→ **Excerpted passage**:

────────────────

20 years on? Gold +525%, Housing +78% (UK), Medical +67% etc25 Apr 2021 00:38
Are we doing alright or what? There is so much bunkum around, I thought I would have a look at some figures in the public domain, over a 20 year period.
Step 1: What is CPI?
CPI stands for Consumer Price Index. CPI is often used interchangeably with inflation because CPI measures the change in prices over time that consumers pay for goods and services.
The Consumer Price Index (CPI) is a measure of the average change over time in the prices paid by consumers for a market basket of consumer goods and services
The issue with using CPI to gauge inflation is that it is a basket of goods and services. It is what is included and not included in this basket that causes issues.
CPI puts expenditures into 8 majors groups: food and beverages, housing, apparel, transportation, medical care, recreation, education and communication, and other goods and services.
It does not include investment items, such as stocks, bonds, real estate, and life insurance.
How inflation impacted investment items
It seems we’re paying 56.3% more overall for items since 2000. The purchasing power of money is shrinking. OK
But none of these components have increased as much as investment items such as real estate and stocks, which are not included in inflation (CPI) calculations.
Since 2000, the S&P 500 is up 181% (from $1,469.25 to $4,128.80) and the average home price is up 110% (from $165,300 to $346,800.) ... 78% in UK...
In Australia, same period
Sydney 102%
Melb 131%
Darwin 60%
Canberra 151%
Brisbane 98%
Perth 88%
Adelaide 119%
So if these two categories were included in CPI’s calculation, inflation would be much higher each year.
[The other way of looking at this is that best not to keep cash in the basement }
So in short inflation is higher than the CPI number.

────────────────

→ **Problems to solve**:
**1)** Can you extract the portion of the CPI post that begins at the words "Step 1: What" and stops after "for goods and services."?
**2)** How would the CPI post go on? Write what comes next, starting after its final sentence.
The listing that follows comes from a separate source and is unrelated to the CPI post.

→ **Given material**:
────────────────

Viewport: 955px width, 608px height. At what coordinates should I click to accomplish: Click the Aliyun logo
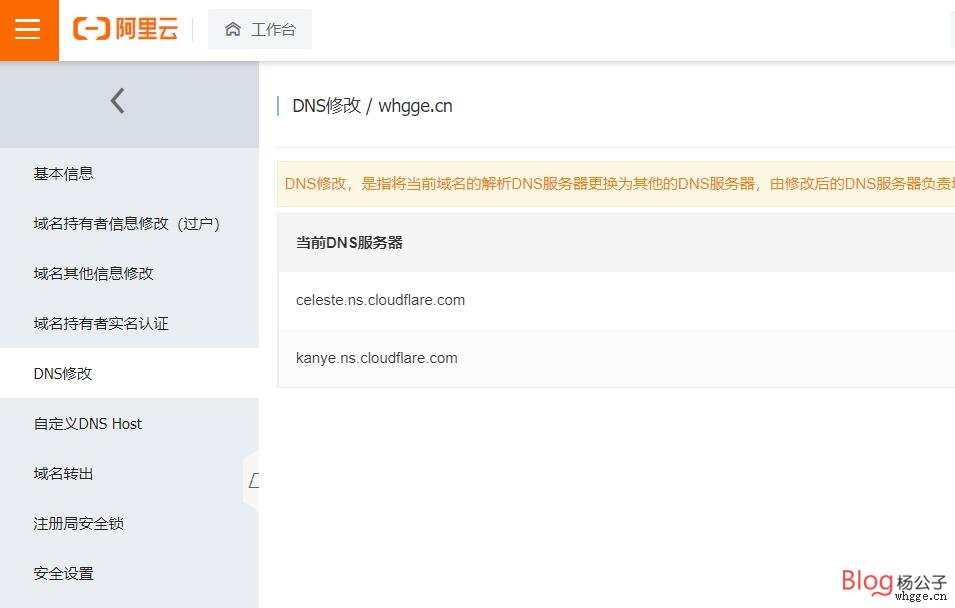coord(125,30)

────────────────

→ **Results**:
**1)**
Step 1: What is CPI?
CPI stands for Consumer Price Index. CPI is often used interchangeably with inflation because CPI measures the change in prices over time that consumers pay for goods and services.

**2)**
I don’t know what the “true” CPI number would be if you include investment items. Salary 2–3% annually, are you really staying ahead of inflation or are you losing purchasing power?
If real estate and stocks are the simple strategies to get rich, we should all follow suit...or do we invest in something else?
The Federal Reserve?
The federal reserve control the United States monetary system. And since the US went off the gold standard in 1971 their impact has been sensational.
The Fed, directly or indirectly, inflates the prices of investment assets. As a result, “the rich get richer.”
A while back I stumbled across a website, https://wtfhappenedin1971.com/
Its worth a careful look, and do your own research! -> Dont keep $ in bank
It provides a variety of graphs displaying the impact going off the gold standard has had on the economy. Two of the best graphs show the impact it has had on income by percentile.
The other thing you can look at is the POG. In 2000 about $280/oz, Now $1750. That’s 525% increase.
You chose…
Interested in what you think!
Celebrating ANZAC today. Started in Gallipolli. Led to the wrong beach by the elites, and we don't seem to learn?